A day of having VIHA tell me that no, it must be person Q, while person Q tells me it is Person T at VIHA, who says, “No that is definitely Q.”
“I just talked to them”
“Well then it must be F.”
“Actually,” I say, “they were the ones who transferred my call to you.”
“Really!!? Oh, well um, call back Monday.”
And then one organization kept shuffling me by phone back and forth from Victoria to Vancouver. Victoria person asks manager, then sends me to Vancouver, tell story again, told to wait and finally get manager in Vancouver, who asks me if I have the number for the Victoria office. They transfer me, I get another person who then gives me to another manager, who says, ‘Where do you get this information?”
“Your web page.”
I was on the phone or talking, trying to find ANYONE who would put something in writing (none so far), having people yell at me, hang up on me, tell me this wasn’t for me, that they didn’t know or care but not my inch.
Because there was a secret meeting, with people who won’t say they were there, even when I talk to them, and won’t put it in writing. They want me to see a psychologist. They want me to be labeled. Because that will improve my quality of life?
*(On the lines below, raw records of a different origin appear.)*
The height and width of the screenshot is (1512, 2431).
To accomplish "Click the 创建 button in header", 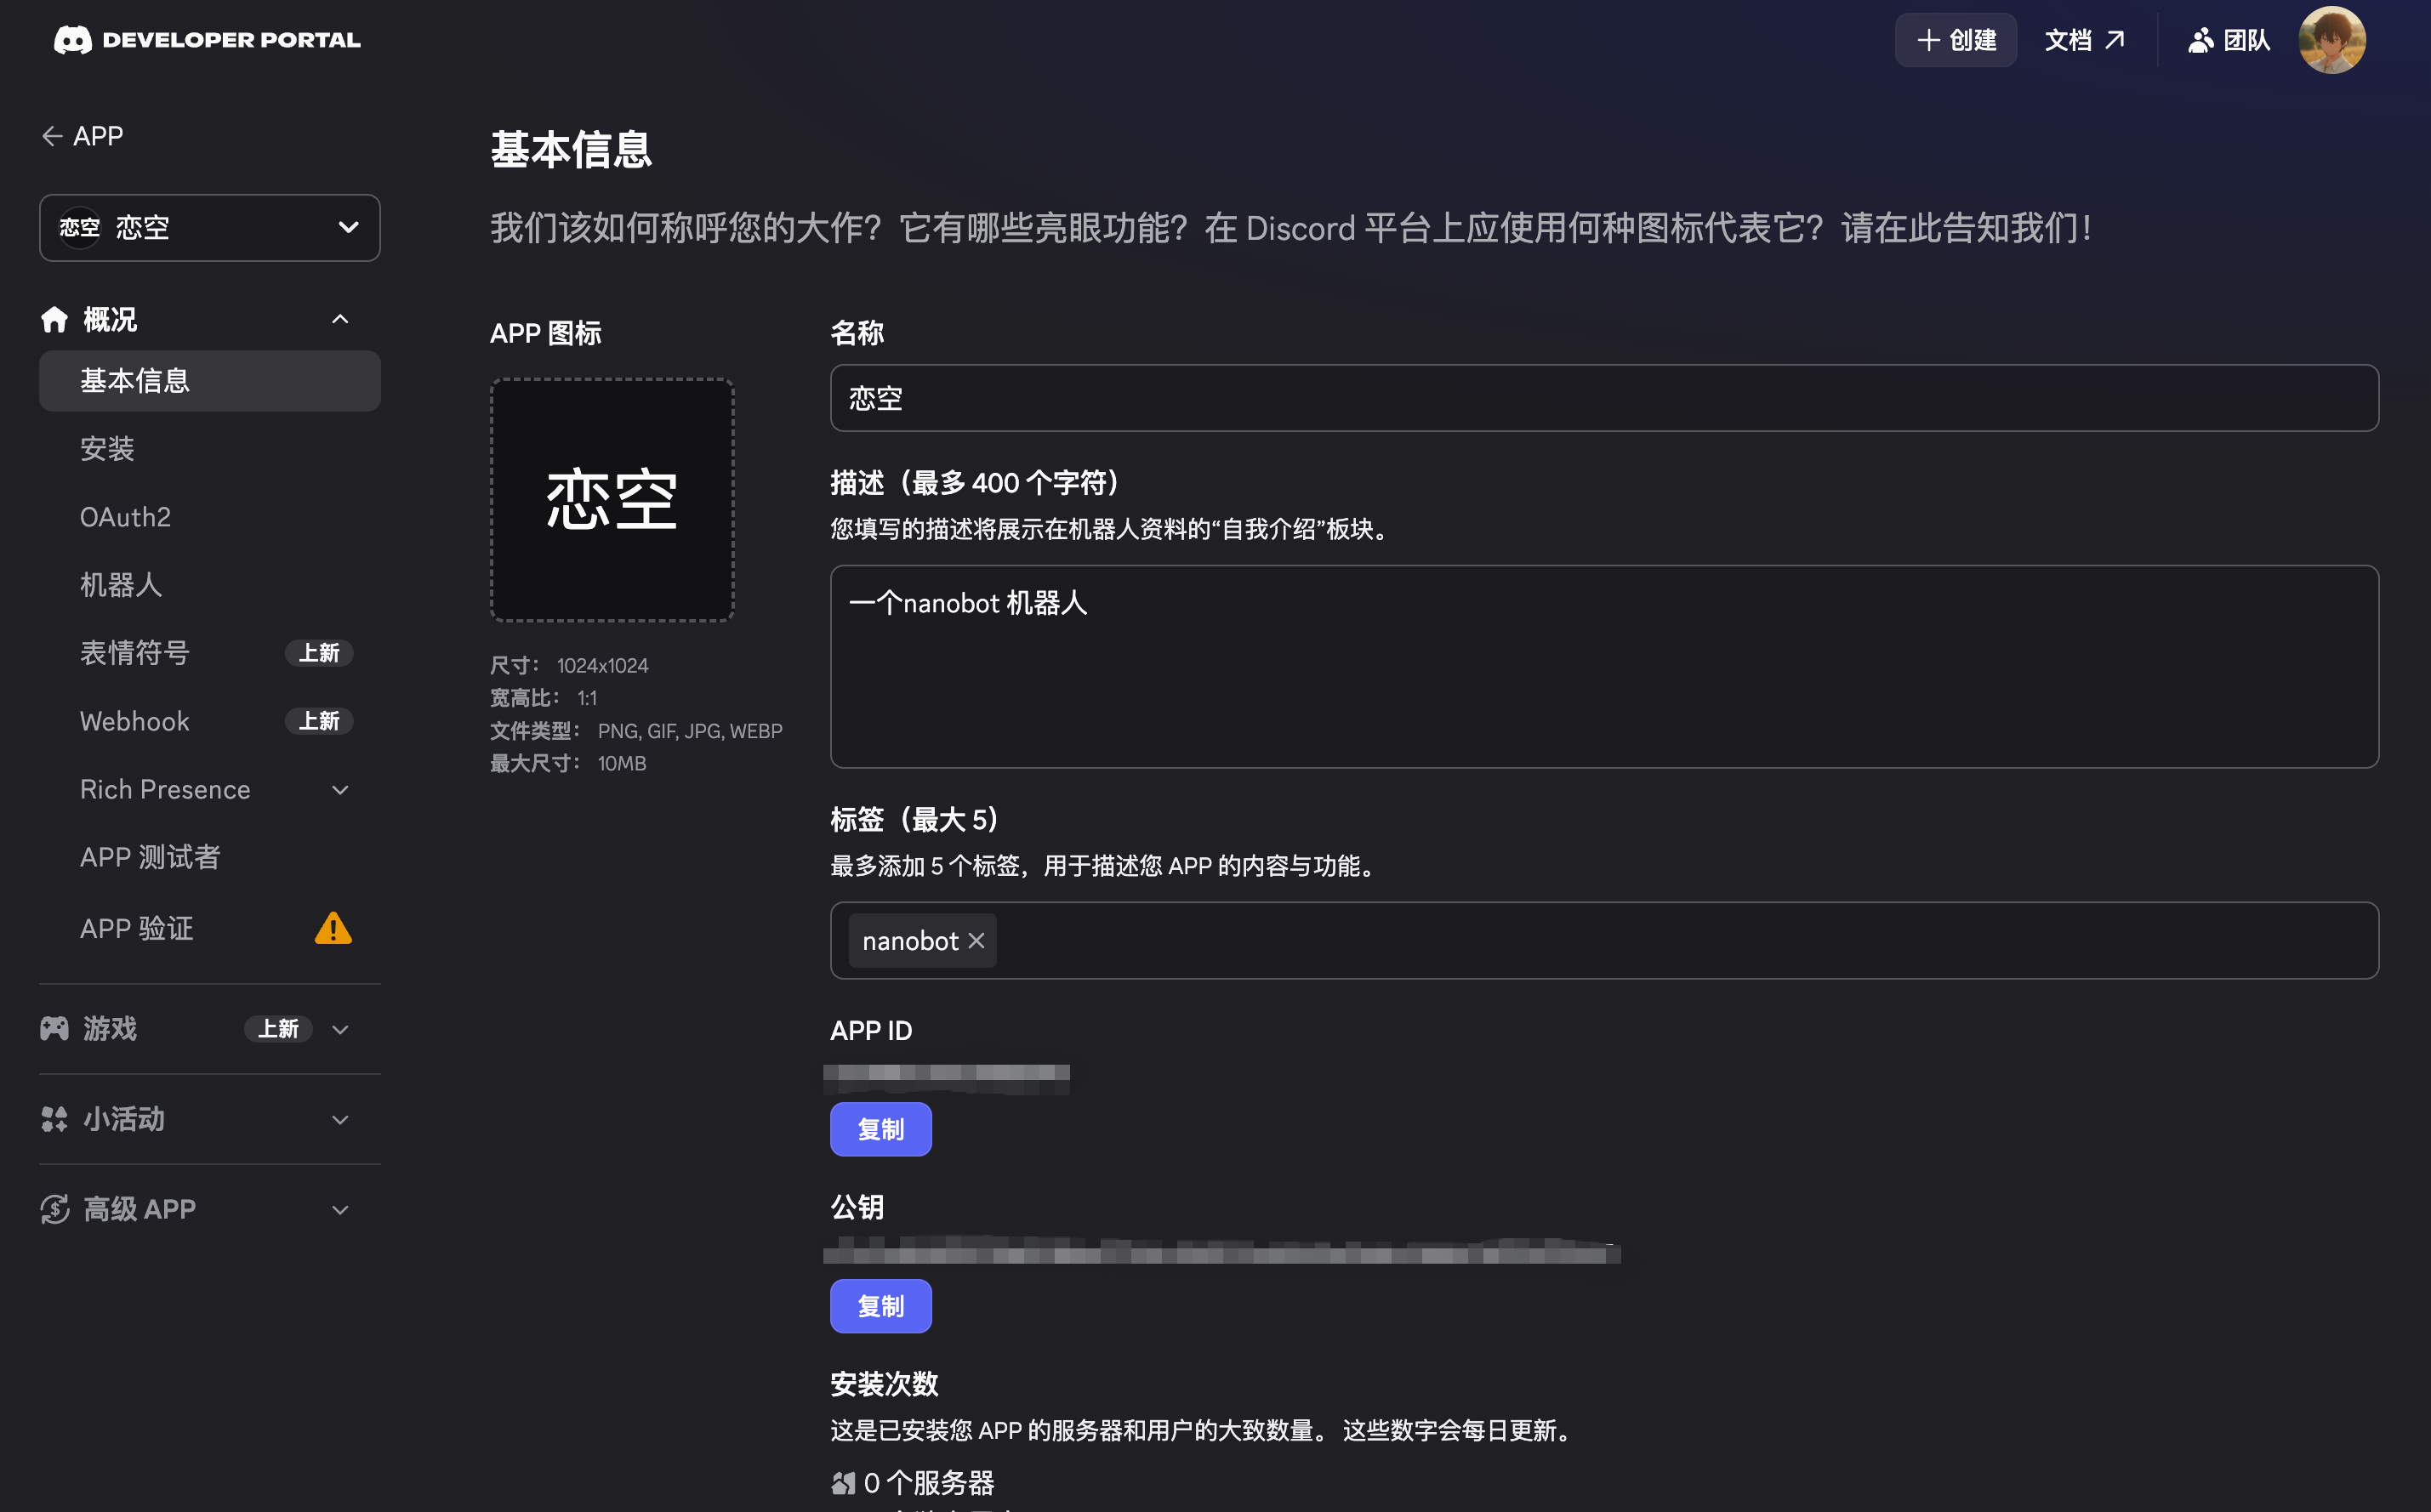I will tap(1955, 40).
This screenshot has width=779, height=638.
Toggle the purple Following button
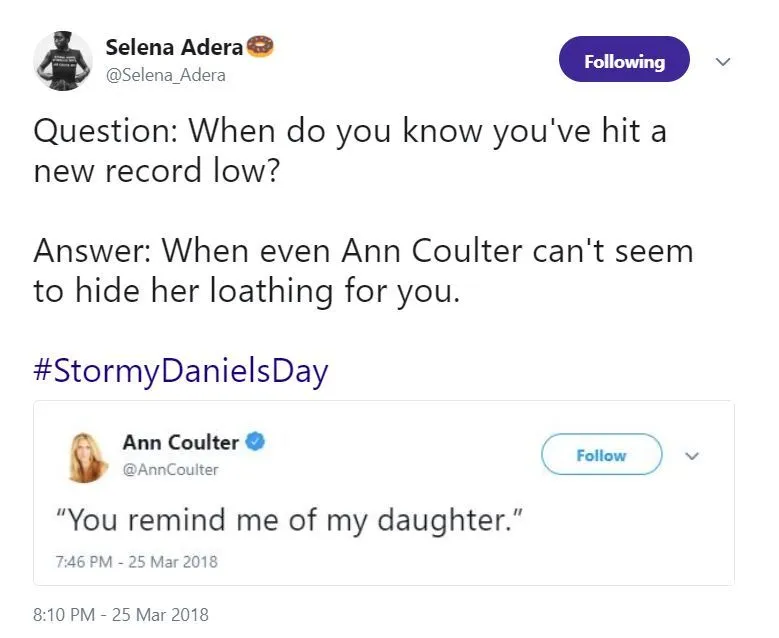624,61
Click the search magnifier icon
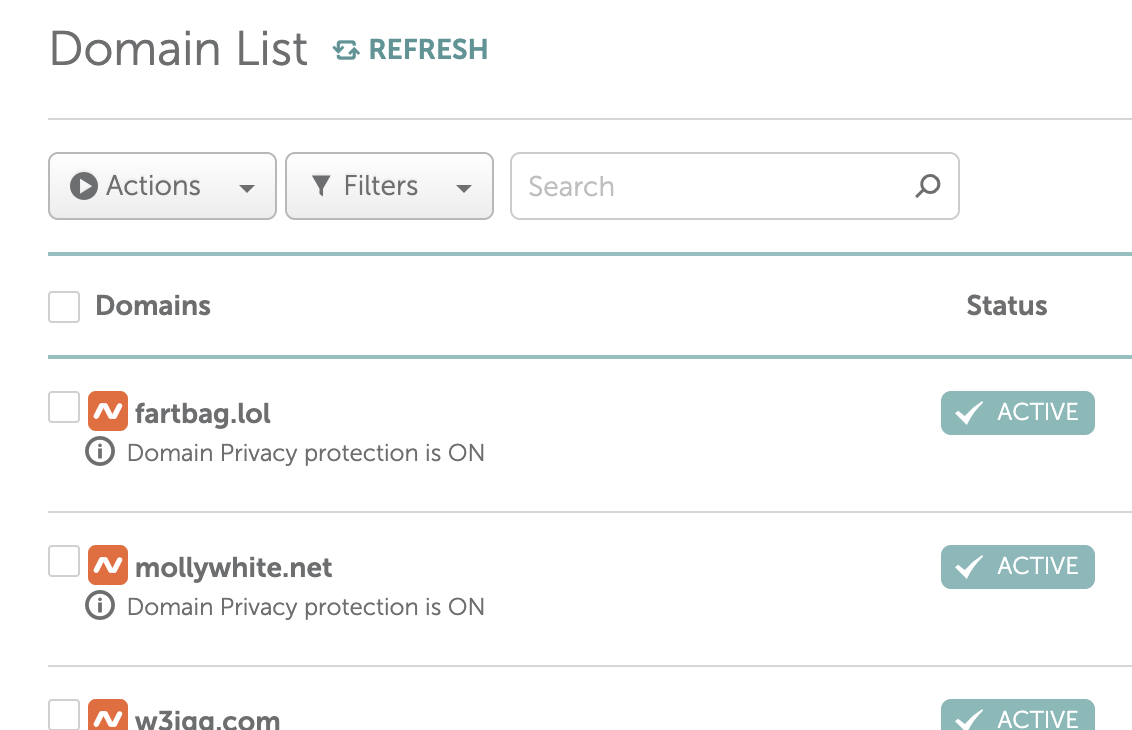The width and height of the screenshot is (1132, 730). pyautogui.click(x=928, y=186)
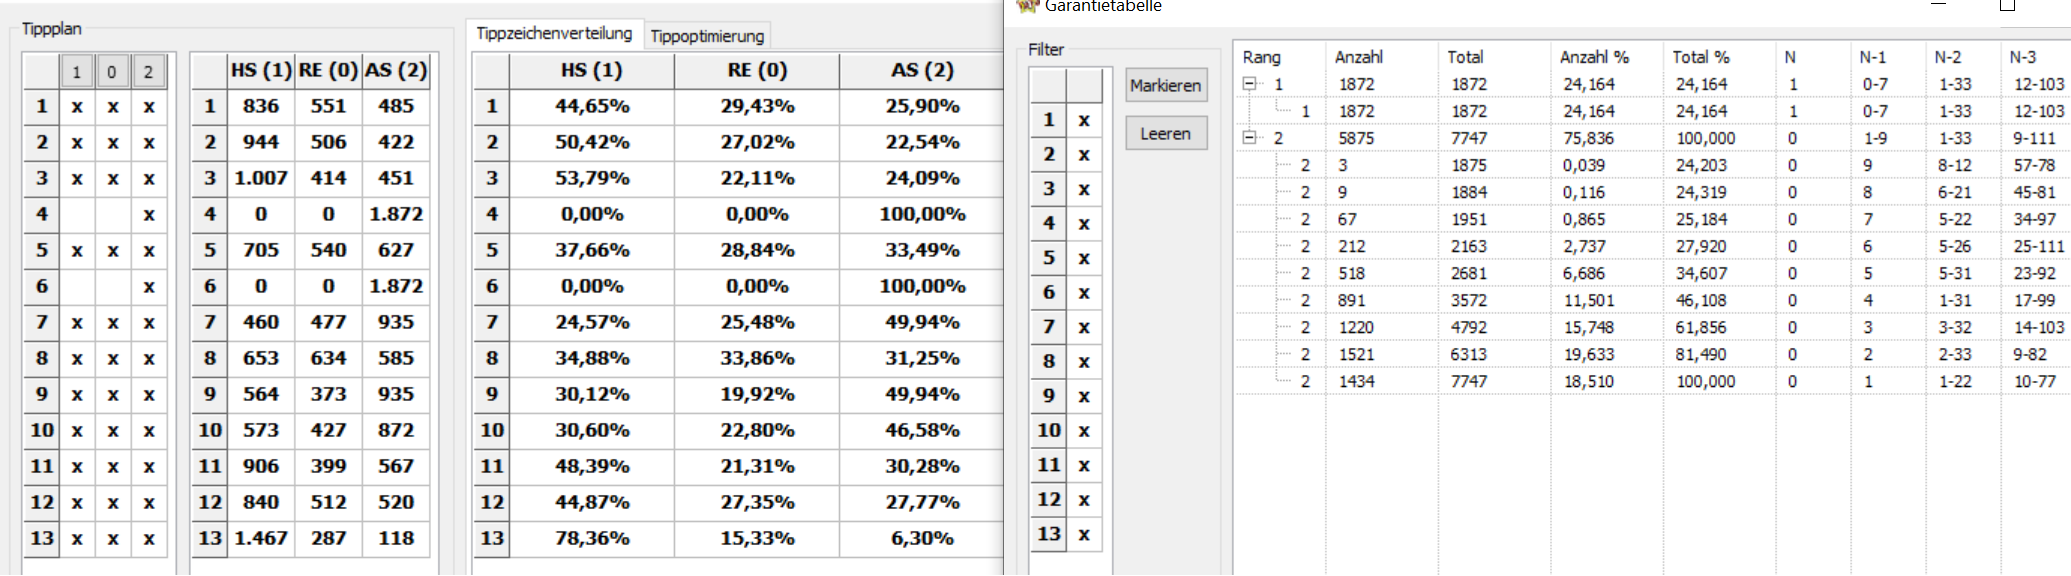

It gives them a lens though which to distance themselves from me, and to justify actions. But actions not honest or noble enough to be done openly, or with us present, in case the reality shake the foundations of a self convinced fantasy.
I have moved from having a disease which is all in my mind, to having a extremely painful, debilitating and terrifying disease which can be ignored if I am the mental disease. Somehow having a mental disease trumps whatever physical might be killing me. And here I thought they had given up on controlling me.
After so many hours, always calm, always explaining, always persistent, the last person of the day asked how it was, being me.
“Sometimes I am in too much pain to fully appreciate all that people do for me.” I said.
“That sounds hard, for your caregiver, for you. It must be very hard.”
It was the only person who let themselves risk caring, to speak of the personal, intimate.
“It is,” I said, trying not to let my voice break, “Thank you for your time.”